▸ Instructions to follow:
Return the lines of the data below exactly. Start at the first and end with the line containing "Given: Click the copy Application ID icon".

▸ Material to process:
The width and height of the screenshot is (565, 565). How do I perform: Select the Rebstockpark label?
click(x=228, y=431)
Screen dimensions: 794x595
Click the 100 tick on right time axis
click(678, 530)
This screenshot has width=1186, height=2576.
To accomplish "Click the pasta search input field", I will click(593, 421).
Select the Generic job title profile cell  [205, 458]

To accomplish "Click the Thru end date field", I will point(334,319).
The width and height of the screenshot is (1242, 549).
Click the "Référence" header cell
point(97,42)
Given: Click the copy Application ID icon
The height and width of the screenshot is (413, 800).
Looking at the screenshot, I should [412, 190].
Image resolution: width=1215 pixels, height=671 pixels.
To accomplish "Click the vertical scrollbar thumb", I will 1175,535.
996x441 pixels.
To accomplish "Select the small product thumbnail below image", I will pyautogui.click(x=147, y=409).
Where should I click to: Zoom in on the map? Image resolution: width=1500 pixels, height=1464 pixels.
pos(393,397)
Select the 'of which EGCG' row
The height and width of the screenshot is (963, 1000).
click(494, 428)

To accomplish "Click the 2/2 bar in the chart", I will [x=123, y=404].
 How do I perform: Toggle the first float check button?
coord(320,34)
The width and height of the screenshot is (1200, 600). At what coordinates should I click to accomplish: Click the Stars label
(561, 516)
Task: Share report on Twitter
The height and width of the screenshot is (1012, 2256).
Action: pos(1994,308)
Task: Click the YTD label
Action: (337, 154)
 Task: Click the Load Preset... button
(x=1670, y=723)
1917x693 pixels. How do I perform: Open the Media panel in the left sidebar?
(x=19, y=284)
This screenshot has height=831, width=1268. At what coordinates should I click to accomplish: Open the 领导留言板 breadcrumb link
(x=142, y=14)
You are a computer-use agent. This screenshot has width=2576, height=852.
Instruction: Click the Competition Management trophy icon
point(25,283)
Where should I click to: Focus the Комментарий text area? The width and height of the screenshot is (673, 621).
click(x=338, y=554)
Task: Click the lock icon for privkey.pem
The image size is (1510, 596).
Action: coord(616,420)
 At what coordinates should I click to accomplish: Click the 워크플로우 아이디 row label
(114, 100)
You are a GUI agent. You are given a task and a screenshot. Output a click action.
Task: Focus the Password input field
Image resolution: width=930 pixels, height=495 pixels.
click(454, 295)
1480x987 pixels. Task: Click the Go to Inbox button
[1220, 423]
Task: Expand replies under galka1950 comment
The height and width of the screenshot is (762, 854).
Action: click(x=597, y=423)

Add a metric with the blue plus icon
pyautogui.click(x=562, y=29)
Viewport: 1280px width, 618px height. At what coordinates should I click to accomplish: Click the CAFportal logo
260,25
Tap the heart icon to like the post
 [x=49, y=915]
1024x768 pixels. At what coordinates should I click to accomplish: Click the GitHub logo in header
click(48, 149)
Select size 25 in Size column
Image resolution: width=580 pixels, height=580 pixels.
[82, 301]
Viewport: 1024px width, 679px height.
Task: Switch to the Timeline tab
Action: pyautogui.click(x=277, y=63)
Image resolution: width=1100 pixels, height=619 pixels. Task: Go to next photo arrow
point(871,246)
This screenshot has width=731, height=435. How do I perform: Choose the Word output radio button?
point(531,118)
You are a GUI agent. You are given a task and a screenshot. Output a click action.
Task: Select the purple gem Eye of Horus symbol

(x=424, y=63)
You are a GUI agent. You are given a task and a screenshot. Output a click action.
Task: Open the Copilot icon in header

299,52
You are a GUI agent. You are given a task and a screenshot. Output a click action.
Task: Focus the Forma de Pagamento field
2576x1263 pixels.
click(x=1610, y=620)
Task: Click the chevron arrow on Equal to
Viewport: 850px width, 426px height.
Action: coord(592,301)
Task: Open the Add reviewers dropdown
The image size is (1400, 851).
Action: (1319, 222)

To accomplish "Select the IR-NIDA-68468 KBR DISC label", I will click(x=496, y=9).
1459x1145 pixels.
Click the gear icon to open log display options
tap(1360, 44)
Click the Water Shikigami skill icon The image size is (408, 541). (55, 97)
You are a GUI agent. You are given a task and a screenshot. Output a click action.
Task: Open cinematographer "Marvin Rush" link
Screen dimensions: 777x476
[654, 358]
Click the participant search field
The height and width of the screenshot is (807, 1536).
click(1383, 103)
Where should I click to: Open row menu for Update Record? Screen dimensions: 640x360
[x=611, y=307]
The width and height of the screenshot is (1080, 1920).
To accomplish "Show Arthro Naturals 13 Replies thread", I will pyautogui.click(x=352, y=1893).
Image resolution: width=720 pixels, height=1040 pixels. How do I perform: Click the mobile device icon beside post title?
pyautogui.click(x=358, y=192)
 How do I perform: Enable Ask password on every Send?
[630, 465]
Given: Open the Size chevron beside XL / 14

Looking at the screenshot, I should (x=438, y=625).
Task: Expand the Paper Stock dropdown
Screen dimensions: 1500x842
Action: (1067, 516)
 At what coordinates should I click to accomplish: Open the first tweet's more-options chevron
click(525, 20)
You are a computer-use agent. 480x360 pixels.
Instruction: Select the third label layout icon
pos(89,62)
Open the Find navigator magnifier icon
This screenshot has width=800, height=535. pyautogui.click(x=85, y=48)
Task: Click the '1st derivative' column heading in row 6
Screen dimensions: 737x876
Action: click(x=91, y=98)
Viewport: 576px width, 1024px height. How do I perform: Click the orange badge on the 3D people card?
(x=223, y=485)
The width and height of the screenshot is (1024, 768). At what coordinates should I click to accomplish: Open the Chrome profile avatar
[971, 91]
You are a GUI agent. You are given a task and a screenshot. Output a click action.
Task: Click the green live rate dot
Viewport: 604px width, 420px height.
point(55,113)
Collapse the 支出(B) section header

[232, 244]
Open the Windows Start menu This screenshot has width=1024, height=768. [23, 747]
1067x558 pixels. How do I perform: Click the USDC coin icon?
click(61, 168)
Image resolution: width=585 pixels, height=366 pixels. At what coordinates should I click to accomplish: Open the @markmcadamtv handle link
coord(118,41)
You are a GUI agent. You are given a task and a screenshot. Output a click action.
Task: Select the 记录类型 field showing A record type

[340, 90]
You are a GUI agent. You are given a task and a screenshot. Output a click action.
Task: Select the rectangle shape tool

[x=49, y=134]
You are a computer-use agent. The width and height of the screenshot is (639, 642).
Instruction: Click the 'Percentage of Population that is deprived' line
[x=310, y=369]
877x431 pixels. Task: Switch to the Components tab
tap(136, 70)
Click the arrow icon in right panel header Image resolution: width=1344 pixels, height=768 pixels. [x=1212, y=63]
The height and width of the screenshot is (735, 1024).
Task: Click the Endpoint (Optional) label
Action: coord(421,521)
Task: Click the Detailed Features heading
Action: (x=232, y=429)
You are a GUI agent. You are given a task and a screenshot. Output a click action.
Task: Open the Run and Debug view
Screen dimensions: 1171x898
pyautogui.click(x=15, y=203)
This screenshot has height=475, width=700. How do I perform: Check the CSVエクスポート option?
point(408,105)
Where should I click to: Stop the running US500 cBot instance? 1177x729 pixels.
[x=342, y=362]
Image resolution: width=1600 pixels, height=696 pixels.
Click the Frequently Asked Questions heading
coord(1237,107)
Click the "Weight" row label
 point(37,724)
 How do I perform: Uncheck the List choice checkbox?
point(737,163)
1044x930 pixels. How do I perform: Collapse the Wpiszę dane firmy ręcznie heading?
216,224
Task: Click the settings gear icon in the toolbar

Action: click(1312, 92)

▸ Finished task:
The width and height of the screenshot is (565, 565). How do I perform: Select the Rebstockpark label?
click(x=228, y=431)
Screen dimensions: 794x595
Click the 100 tick on right time axis
click(678, 530)
This screenshot has width=1186, height=2576.
To accomplish "Click the pasta search input field", I will click(593, 421).
Select the Generic job title profile cell  [205, 458]

To accomplish "Click the Thru end date field", I will point(334,319).
The width and height of the screenshot is (1242, 549).
Click the "Référence" header cell
point(97,42)
Given: Click the copy Application ID icon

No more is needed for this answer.